Element lookup records
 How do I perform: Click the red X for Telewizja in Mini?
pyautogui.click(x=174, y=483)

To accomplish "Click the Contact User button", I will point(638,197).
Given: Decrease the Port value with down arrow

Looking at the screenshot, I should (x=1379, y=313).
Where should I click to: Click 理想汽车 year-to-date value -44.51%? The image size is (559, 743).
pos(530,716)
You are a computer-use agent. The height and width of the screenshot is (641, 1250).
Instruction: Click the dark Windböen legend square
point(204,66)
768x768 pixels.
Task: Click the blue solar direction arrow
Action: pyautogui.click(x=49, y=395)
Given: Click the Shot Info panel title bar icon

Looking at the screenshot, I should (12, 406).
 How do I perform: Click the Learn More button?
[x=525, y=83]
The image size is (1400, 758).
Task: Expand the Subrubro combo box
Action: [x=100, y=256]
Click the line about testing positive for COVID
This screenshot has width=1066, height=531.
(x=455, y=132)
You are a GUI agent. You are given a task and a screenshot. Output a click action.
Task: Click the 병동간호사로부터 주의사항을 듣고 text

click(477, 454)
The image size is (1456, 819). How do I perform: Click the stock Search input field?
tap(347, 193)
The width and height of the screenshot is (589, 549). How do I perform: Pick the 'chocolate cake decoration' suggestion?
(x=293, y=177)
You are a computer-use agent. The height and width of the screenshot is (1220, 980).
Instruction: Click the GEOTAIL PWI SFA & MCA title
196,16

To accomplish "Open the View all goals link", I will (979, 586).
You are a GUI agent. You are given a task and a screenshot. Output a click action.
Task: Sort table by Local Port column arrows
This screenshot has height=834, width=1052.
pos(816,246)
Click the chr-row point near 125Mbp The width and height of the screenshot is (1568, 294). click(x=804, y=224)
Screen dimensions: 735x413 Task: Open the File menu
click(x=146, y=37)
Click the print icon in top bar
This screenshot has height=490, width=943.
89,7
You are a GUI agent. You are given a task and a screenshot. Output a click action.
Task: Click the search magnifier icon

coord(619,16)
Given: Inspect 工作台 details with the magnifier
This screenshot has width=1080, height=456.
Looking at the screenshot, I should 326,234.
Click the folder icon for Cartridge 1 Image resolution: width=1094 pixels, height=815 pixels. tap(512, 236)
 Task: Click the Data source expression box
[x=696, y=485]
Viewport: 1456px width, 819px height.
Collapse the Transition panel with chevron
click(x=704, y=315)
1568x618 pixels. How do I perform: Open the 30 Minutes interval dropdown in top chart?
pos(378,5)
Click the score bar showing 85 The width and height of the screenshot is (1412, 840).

BRIEF:
Starting with the line with "Screen dimensions: 735x413" and going on through the end of the records, write those lines out again with "magnifier" swapped for "magnifying glass" and nothing else altered.

RESULT OF THE TASK:
Screen dimensions: 735x413 Task: Open the File menu
click(x=146, y=37)
Click the print icon in top bar
This screenshot has height=490, width=943.
89,7
You are a GUI agent. You are given a task and a screenshot. Output a click action.
Task: Click the search magnifying glass icon

coord(619,16)
Given: Inspect 工作台 details with the magnifying glass
This screenshot has width=1080, height=456.
Looking at the screenshot, I should 326,234.
Click the folder icon for Cartridge 1 Image resolution: width=1094 pixels, height=815 pixels. tap(512, 236)
 Task: Click the Data source expression box
[x=696, y=485]
Viewport: 1456px width, 819px height.
Collapse the Transition panel with chevron
click(x=704, y=315)
1568x618 pixels. How do I perform: Open the 30 Minutes interval dropdown in top chart?
pos(378,5)
Click the score bar showing 85 The width and height of the screenshot is (1412, 840).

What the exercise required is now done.